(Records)

<<<<

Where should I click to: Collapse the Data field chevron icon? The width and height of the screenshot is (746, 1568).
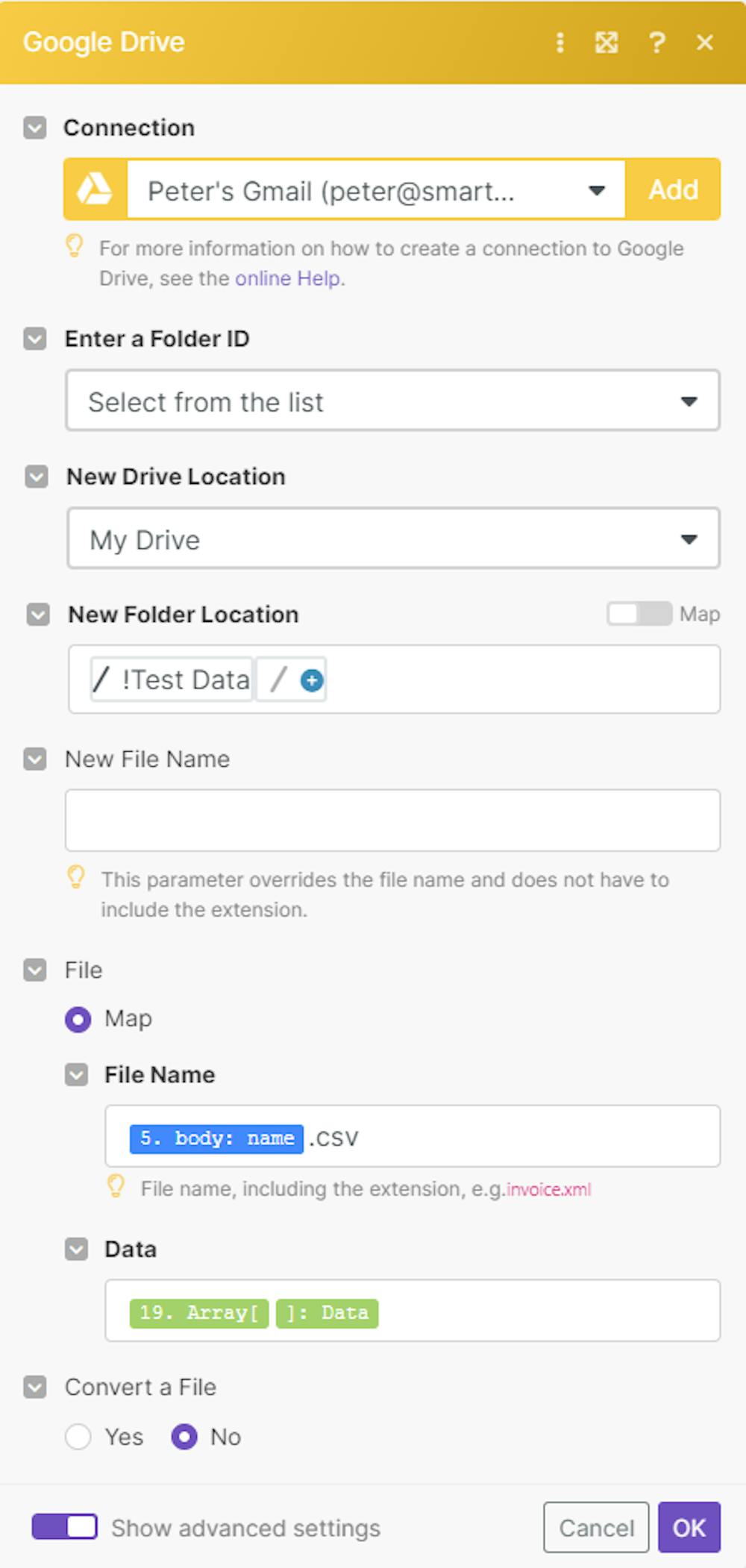pos(76,1249)
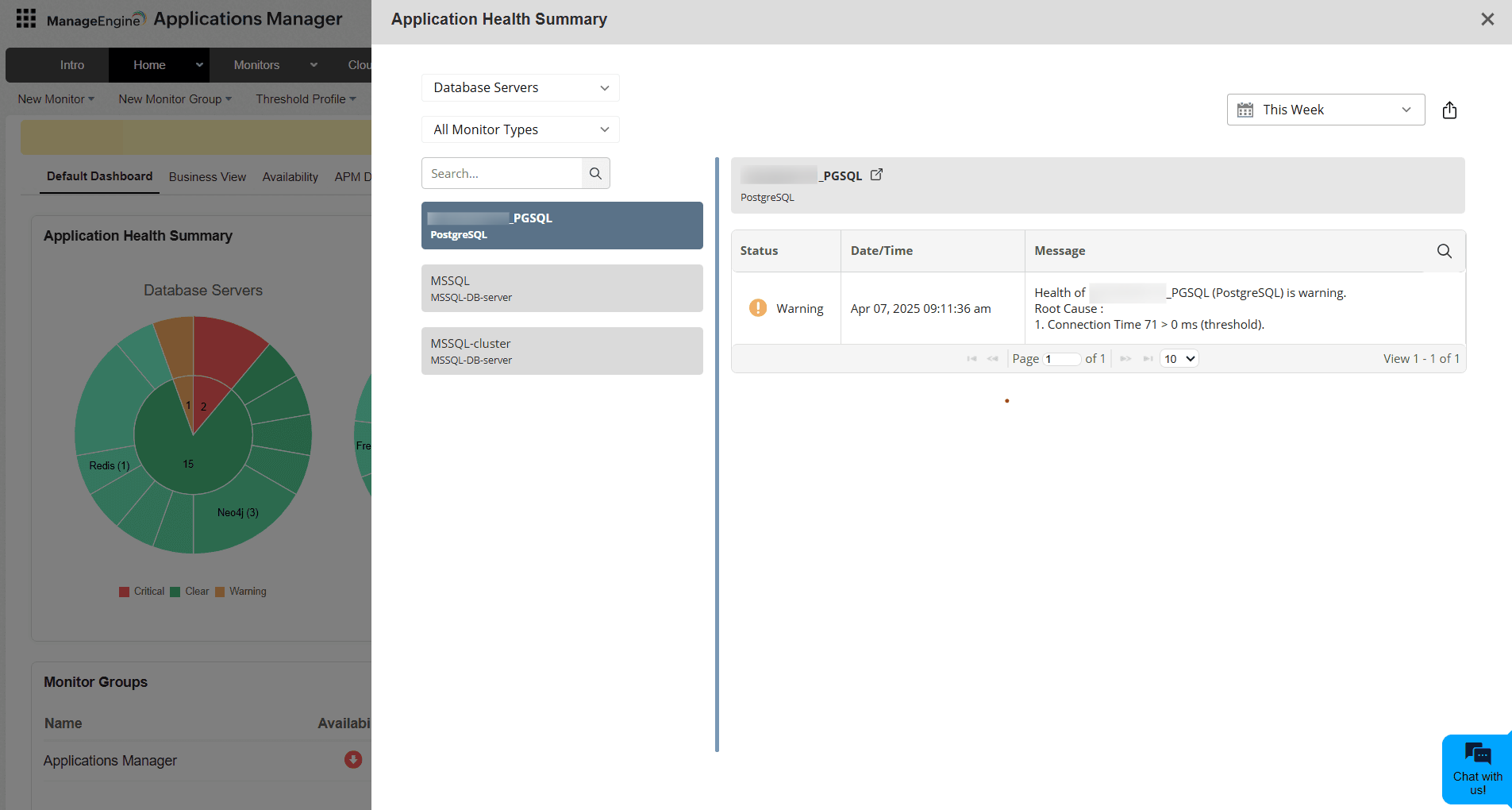Select the MSSQL-cluster monitor from the list
The image size is (1512, 810).
tap(561, 350)
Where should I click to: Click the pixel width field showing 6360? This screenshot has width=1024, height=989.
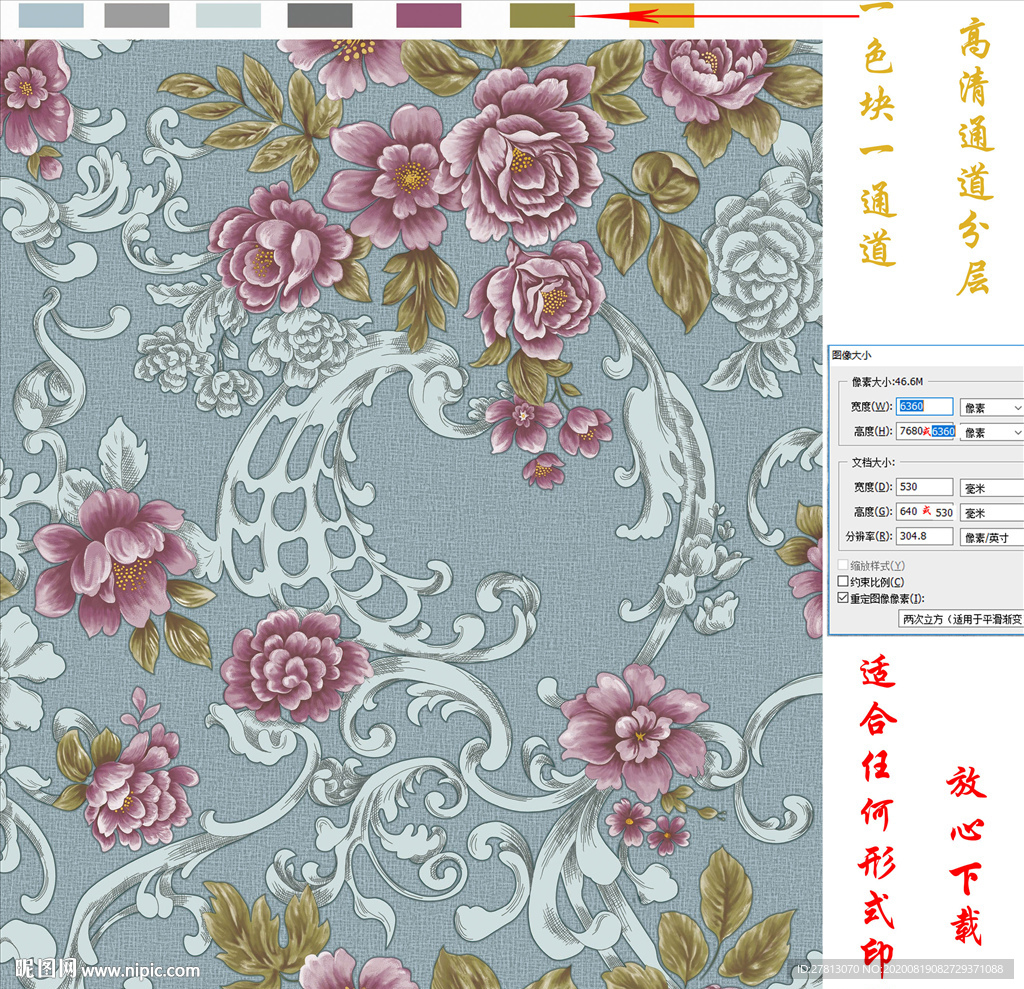(x=925, y=407)
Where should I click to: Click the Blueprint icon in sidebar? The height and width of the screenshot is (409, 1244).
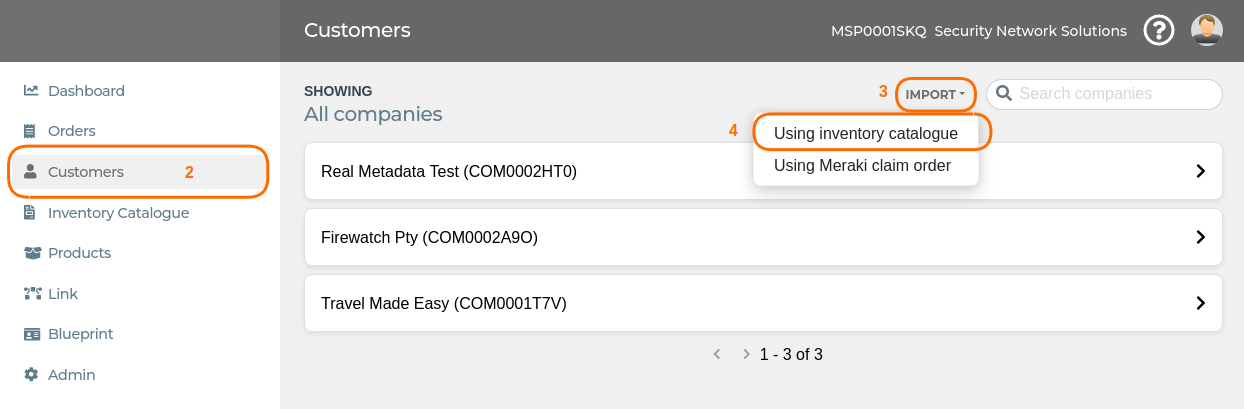[31, 334]
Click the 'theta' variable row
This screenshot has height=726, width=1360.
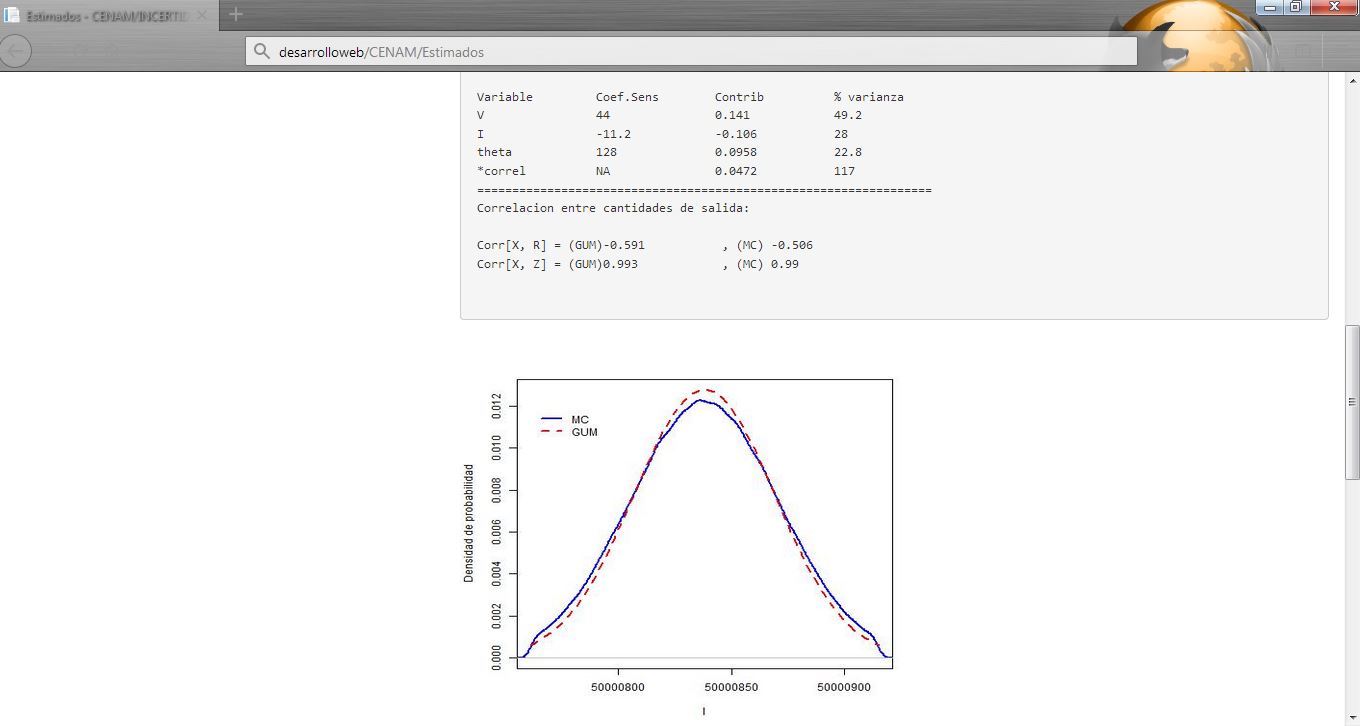pyautogui.click(x=494, y=152)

>>>>

## What you need to do
Please collect every line from the material above that contains the string "should", and copy each one out. Case counts.

## Final answer
Where should I click to: Collapse the Data field chevron icon? The width and height of the screenshot is (746, 1568).
Where should I click to: Click the pixel width field showing 6360? This screenshot has width=1024, height=989.
Where should I click to: Click the Blueprint icon in sidebar? The height and width of the screenshot is (409, 1244).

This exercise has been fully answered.